Drôle de clinique ! singulier professeur !


Certains professeurs officiels in partibus font parfois leurs cours (lorsqu’ils n’ont rien de mieux à faire). Un esprit superficiel pourrait en conclure que si les professeurs qui sont payés pour faire des cours en font peu, les professeurs particuliers, qui ne reçoivent rien pour cela, n’en font pas du tout.

Ce serait une erreur capitale ; les professeurs sont d’autant plus zélés qu’ils sont moins rétribués. En voici la preuve :

M. le docteur Salmon, praticien fort instruit de Chartres, ayant appris que la chaire d’accouchements de la Faculté ne retentissait pas tous les jours de la parole du maître, résolut de venir en aide à l’enseignement officiel. Ce digne confrère s’empressa de prendre le chemin de fer et de venir à Paris, deux fois par semaine, faire une leçon sur les accouchements ; puis, comme il est médecin de l’hôpital de Chartres, sa leçon faite, il retourne dans cette patrie de l’aristocratie des pâtés. Total, 144 kilom. par leçon, 288 par semaine et 14,400 kilom. par an. Supposons qu’il fasse son cours seulement pendant cinquante ans, nous arrivons à un total de 720,000 kilom., vingt fois le tour de la terre !

Voilà la route que la science peut faire parcourir à un professeur zélé.

On dira peut-être : Pourquoi M. Salmon ne fait-il pas son cours à Chartres au lieu de le faire à Paris ? il économiserait 14,000 kilom. par an.

Le professeur chartrain ne doute pas du zèle de ses auditeurs de Paris ; cependant il craindrait peut-être d’être indiscret en les obligeant à faire 88 lieues par semaine pour venir l’entendre dans son pays ; de plus, il a compris que les vrais talents ont besoin de se faire consacrer à Paris.

Voilà certainement les seules raisons qui l’entraînent vers la capitale, car, à la rigueur, il pourrait bien rassembler à Chartres un auditoire aussi compacte que celui de certains professeurs du Jardin des Plantes, qui font leur cours, d’un bout à l’autre de l’année, devant deux personnes (y compris leur secrétaire et leur préparateur). Et lorsqu’on voit des professeurs très-savants, si on les juge d’après les traitements qu’ils touchent, se contenter d’un auditoire aussi exigu, il n’y a pas de raison pour qu’un professeur de province se montre plus difficile.

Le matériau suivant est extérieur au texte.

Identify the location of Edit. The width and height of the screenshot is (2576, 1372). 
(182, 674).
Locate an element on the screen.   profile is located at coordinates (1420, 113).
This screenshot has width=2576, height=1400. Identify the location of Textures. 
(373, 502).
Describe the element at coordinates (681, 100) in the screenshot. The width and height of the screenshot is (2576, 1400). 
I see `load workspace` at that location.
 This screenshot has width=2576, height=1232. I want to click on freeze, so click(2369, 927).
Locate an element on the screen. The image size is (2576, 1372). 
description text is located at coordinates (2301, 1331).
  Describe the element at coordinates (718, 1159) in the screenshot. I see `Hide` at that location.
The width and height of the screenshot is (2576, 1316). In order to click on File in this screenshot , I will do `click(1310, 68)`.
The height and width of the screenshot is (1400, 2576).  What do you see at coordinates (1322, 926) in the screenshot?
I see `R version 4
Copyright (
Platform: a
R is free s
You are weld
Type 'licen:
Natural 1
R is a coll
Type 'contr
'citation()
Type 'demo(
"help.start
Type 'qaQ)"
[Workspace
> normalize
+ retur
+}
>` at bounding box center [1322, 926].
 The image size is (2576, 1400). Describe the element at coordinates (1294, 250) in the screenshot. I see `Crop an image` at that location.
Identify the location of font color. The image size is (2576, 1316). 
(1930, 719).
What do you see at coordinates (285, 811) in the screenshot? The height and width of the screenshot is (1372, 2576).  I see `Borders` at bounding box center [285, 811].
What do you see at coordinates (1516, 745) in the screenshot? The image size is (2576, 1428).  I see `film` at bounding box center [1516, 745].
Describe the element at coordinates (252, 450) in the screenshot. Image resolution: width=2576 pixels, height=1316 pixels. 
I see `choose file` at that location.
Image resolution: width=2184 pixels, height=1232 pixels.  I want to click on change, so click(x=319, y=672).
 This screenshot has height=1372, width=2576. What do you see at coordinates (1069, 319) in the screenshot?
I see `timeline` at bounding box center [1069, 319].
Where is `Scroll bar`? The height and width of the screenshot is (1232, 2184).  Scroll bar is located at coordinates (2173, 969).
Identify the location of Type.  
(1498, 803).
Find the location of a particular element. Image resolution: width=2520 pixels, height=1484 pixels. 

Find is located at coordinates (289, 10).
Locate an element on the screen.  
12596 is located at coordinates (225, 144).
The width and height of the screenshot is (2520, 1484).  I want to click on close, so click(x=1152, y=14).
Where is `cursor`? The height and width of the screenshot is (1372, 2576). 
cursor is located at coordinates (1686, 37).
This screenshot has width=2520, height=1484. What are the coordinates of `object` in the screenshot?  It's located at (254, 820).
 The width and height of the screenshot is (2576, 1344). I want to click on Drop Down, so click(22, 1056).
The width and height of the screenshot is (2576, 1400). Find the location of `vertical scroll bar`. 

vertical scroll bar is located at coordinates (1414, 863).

De plus, le vil appât du gain ne saurait être son mobile, car il est peu probable que, résidant à Chartres, on vienne le chercher de Paris pour les accouchements pressés ; à moins que ses clientes ne se soient d’abord formellement engagées à l’attendre. Quoi qu’il en soit, nous ne pouvons que féliciter, et très-sincèrement, M. Salmon du zèle qui lui fait exécuter de pareils voyages.